* EXTRACTED RECORDS
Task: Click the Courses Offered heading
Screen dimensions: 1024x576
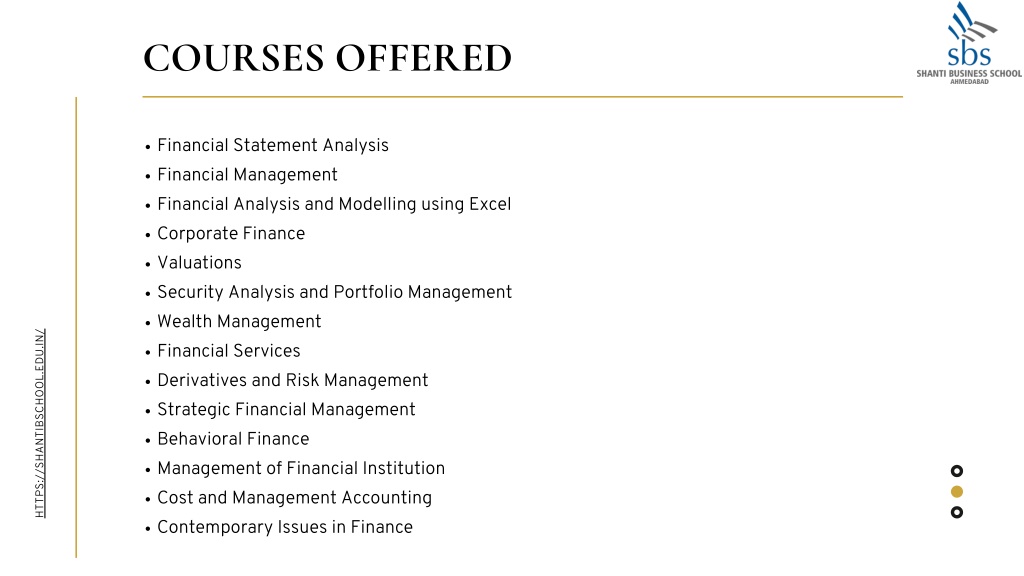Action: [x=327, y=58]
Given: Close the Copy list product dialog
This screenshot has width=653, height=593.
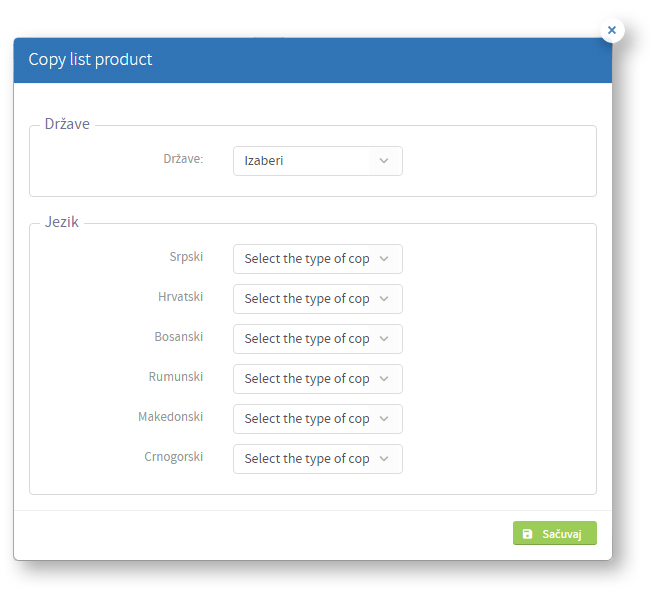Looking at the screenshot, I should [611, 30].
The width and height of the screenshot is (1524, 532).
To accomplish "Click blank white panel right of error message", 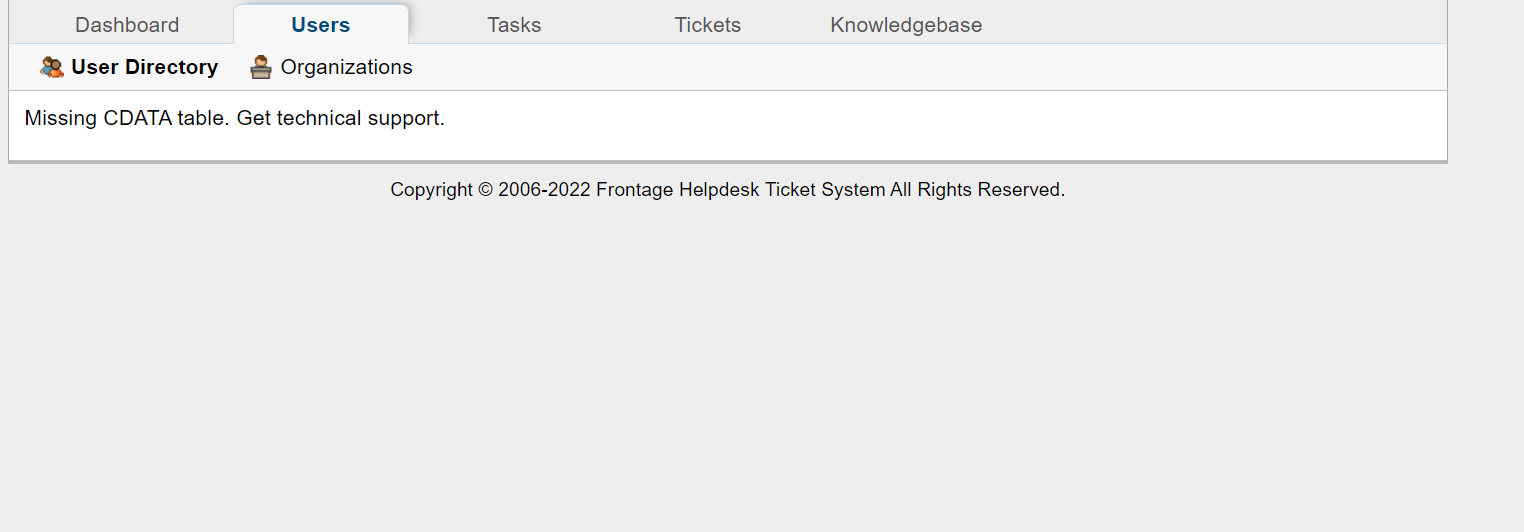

* TASK STATEMENT
When you reach the line that contains "The width and" in the records above, copy it and every line after it exactly through the last one, leaving out the pictures.

* TASK OUTPUT
The width and height of the screenshot is (1524, 532).
To accomplish "Click blank white panel right of error message", 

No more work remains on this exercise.